Content starts

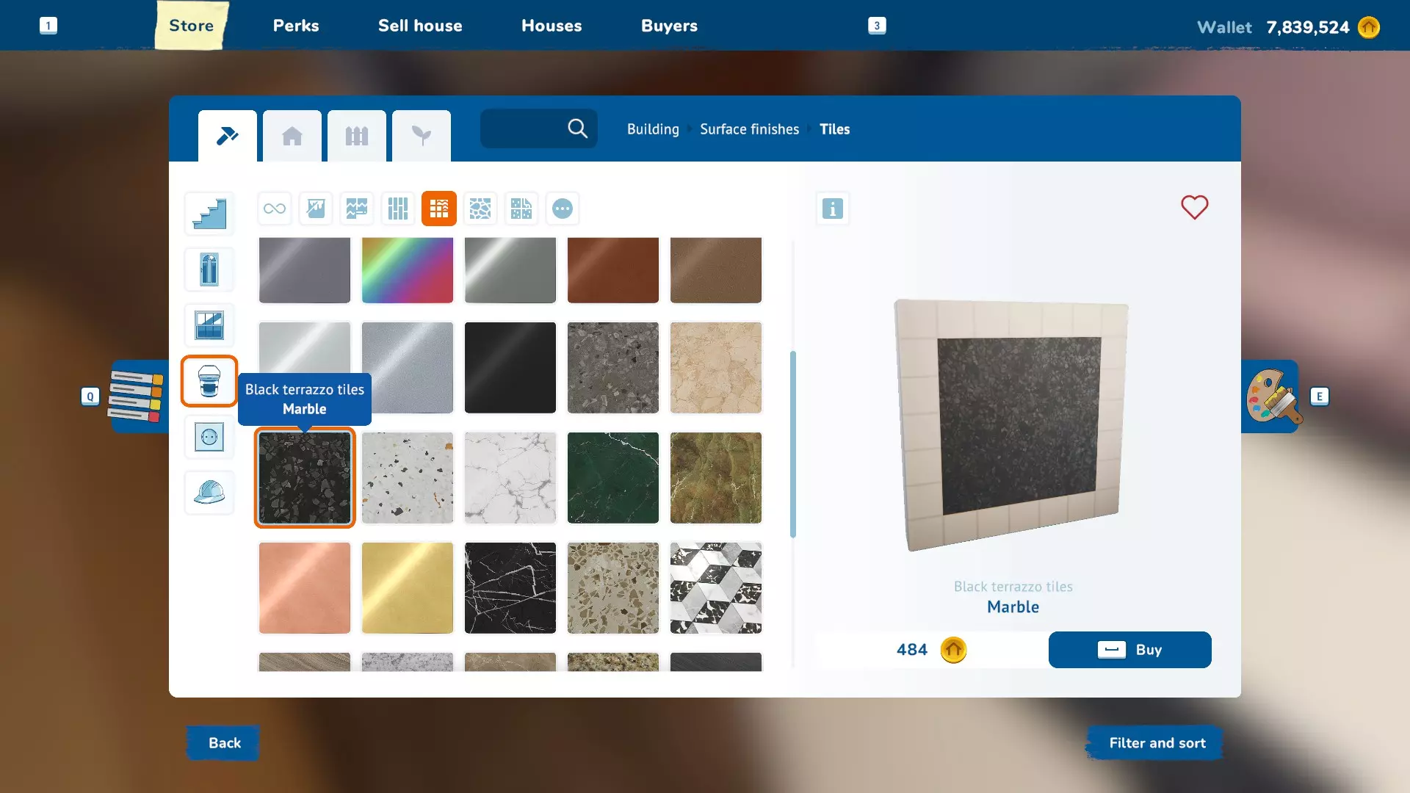Click the info icon above the preview
The width and height of the screenshot is (1410, 793).
click(832, 209)
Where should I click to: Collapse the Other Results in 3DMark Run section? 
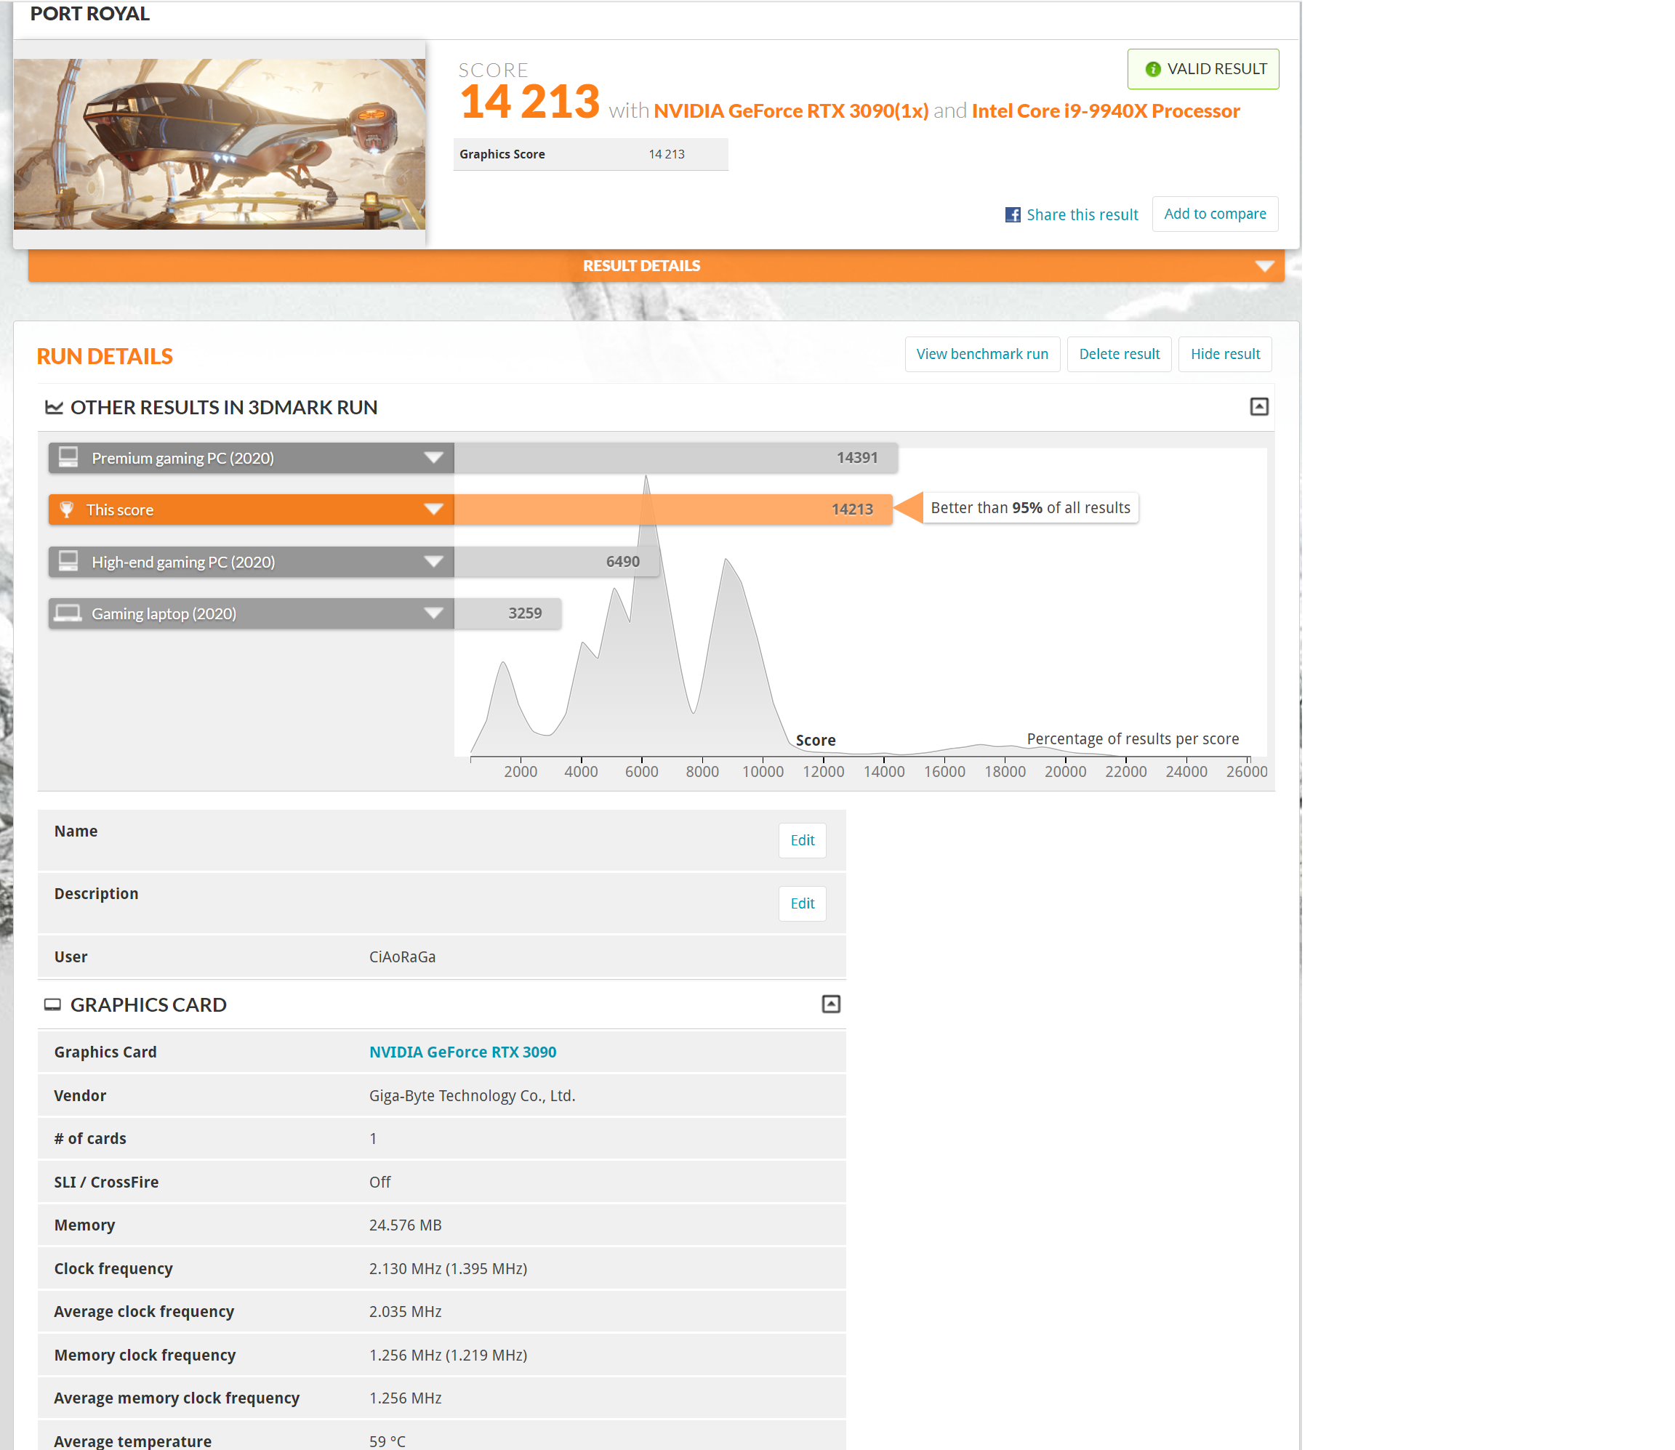pos(1259,406)
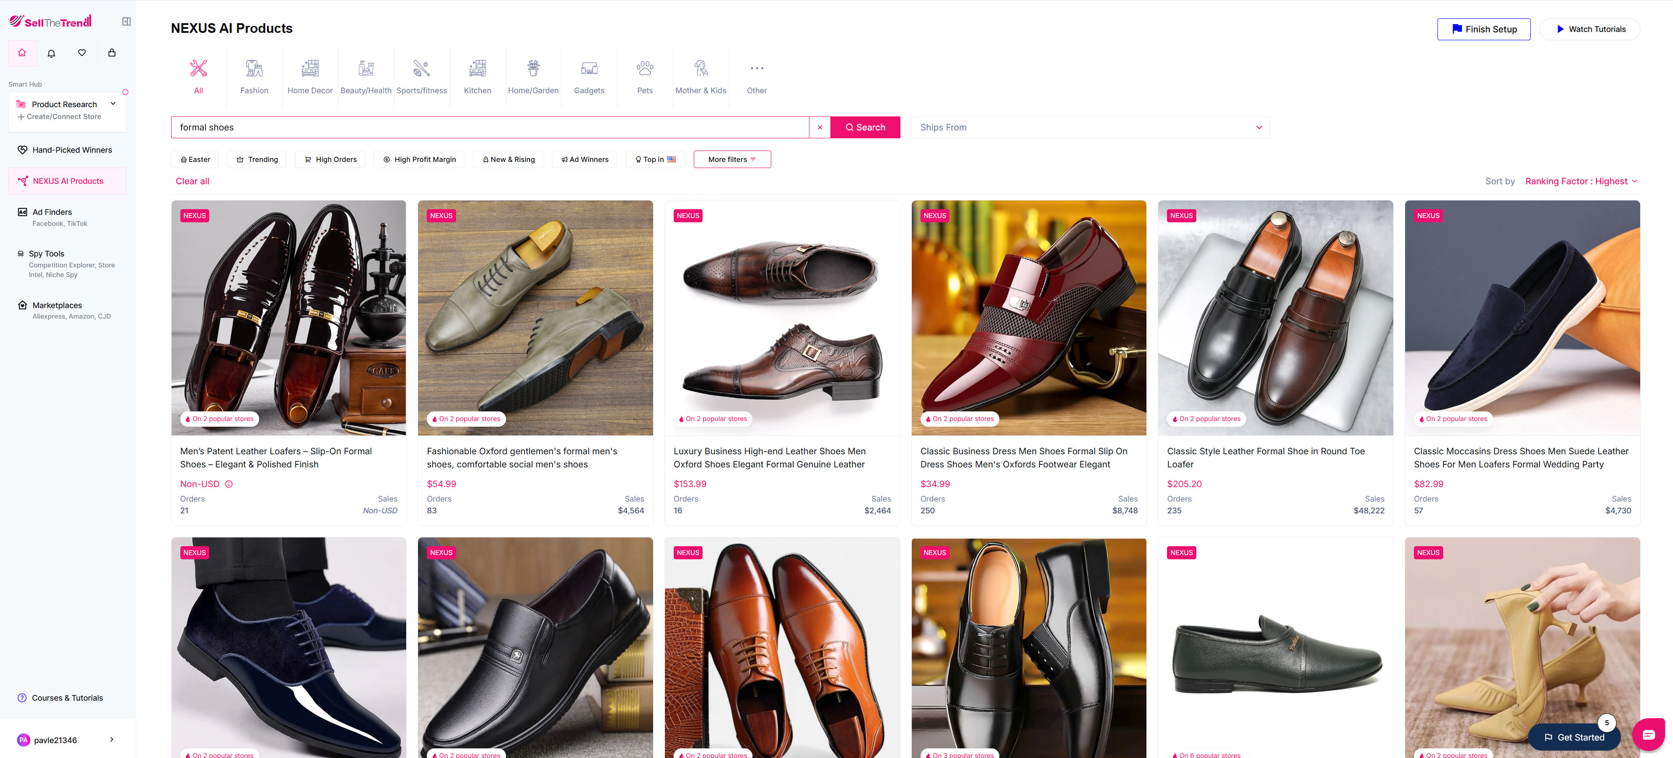Open the Gadgets product category
Image resolution: width=1673 pixels, height=758 pixels.
pos(588,76)
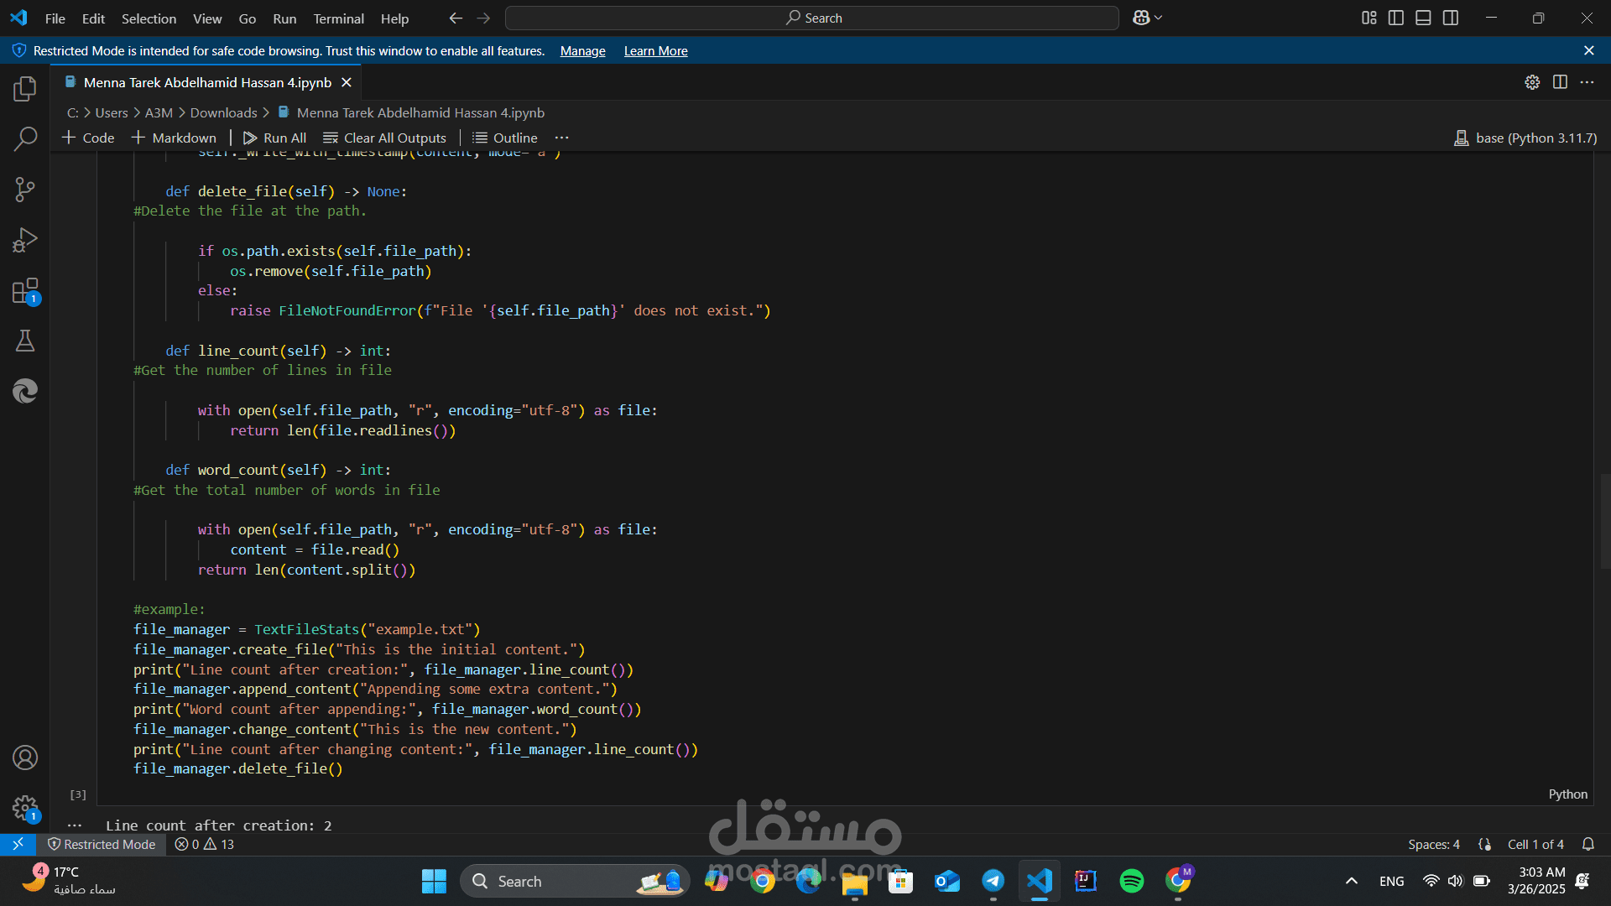
Task: Open the Extensions view
Action: point(24,289)
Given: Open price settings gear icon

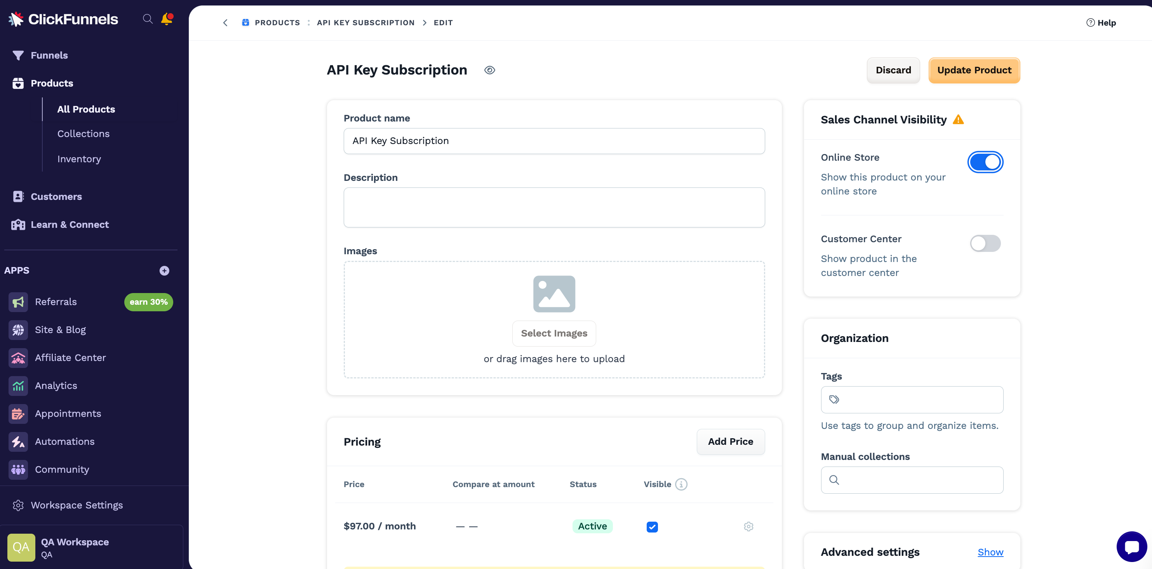Looking at the screenshot, I should click(748, 527).
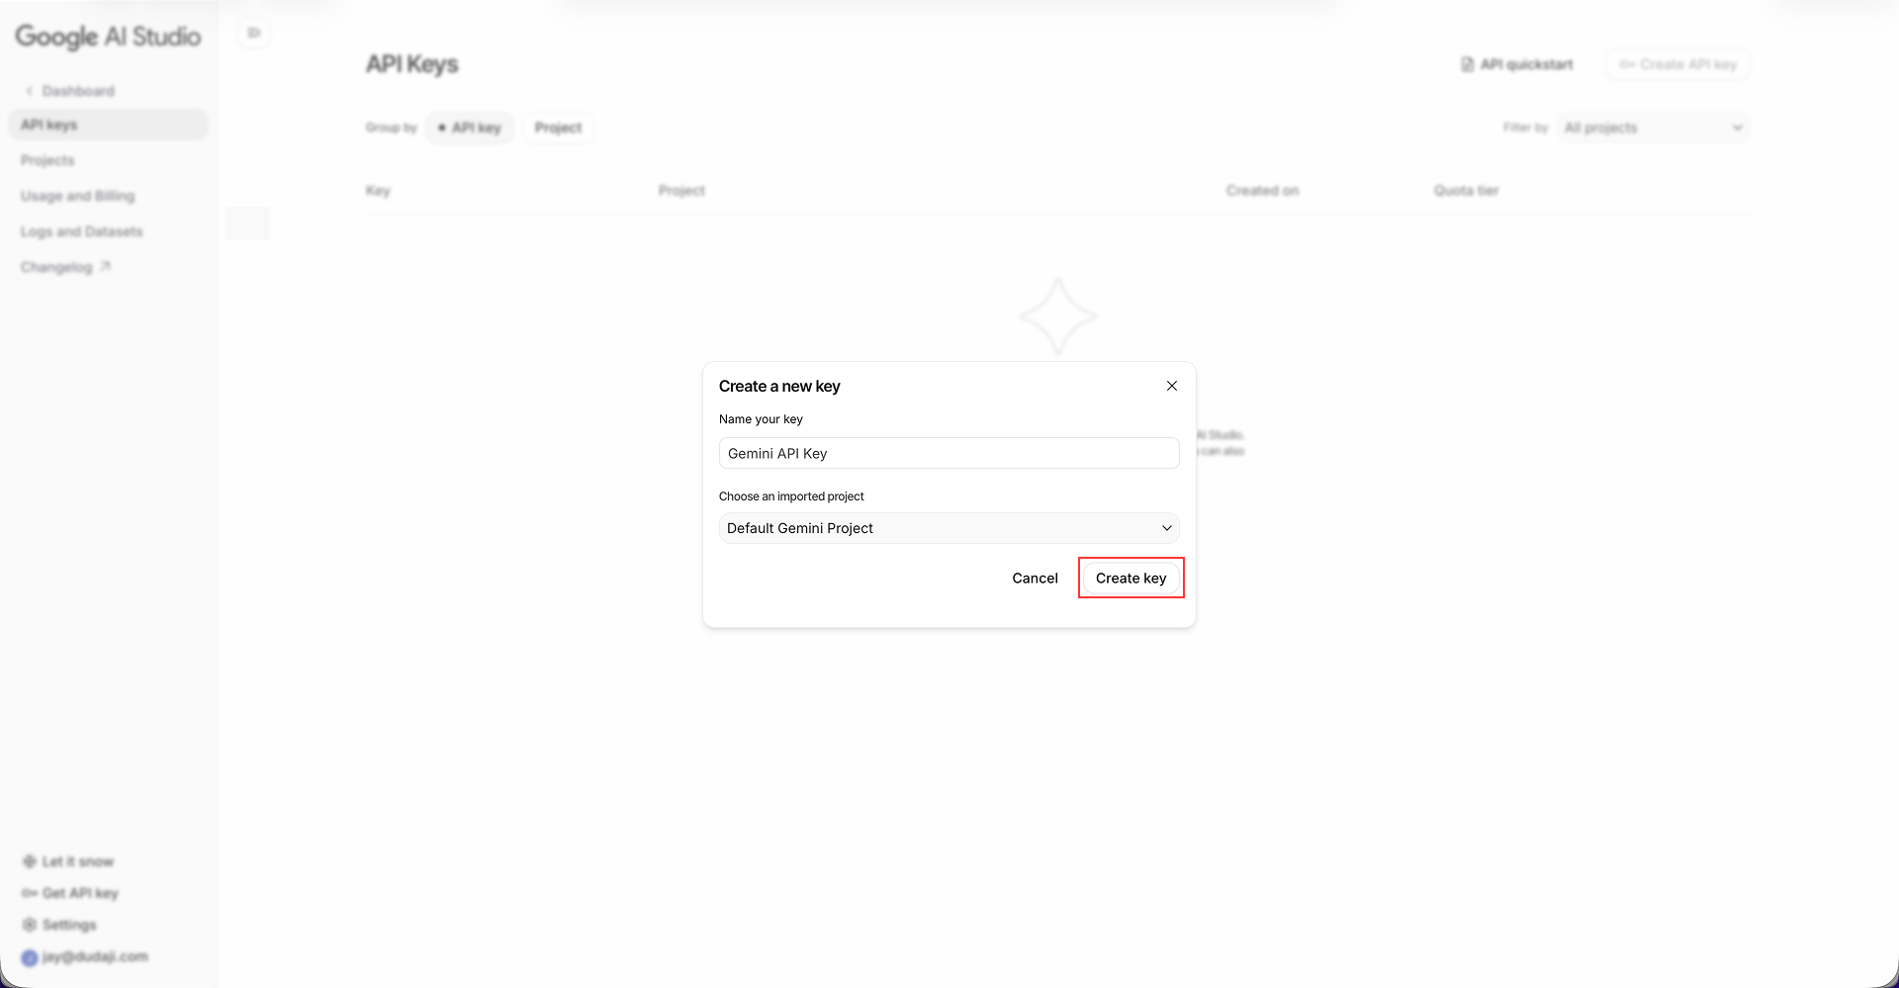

Content ends

### WHAT IS REQUIRED
Could you write out exactly the lines running from the one with "Where should I" through the last line of the data above, both ends kept, and omit any picture?

### ANSWER FOR THIS EXERCISE
Where should I click to: Collapse the Other Results in 3DMark Run section? 
pos(1259,406)
Open the Gadgets product category
Image resolution: width=1673 pixels, height=758 pixels.
pos(588,76)
Task: Open the Extensions view
Action: point(24,289)
Given: Open price settings gear icon

Looking at the screenshot, I should click(748, 527).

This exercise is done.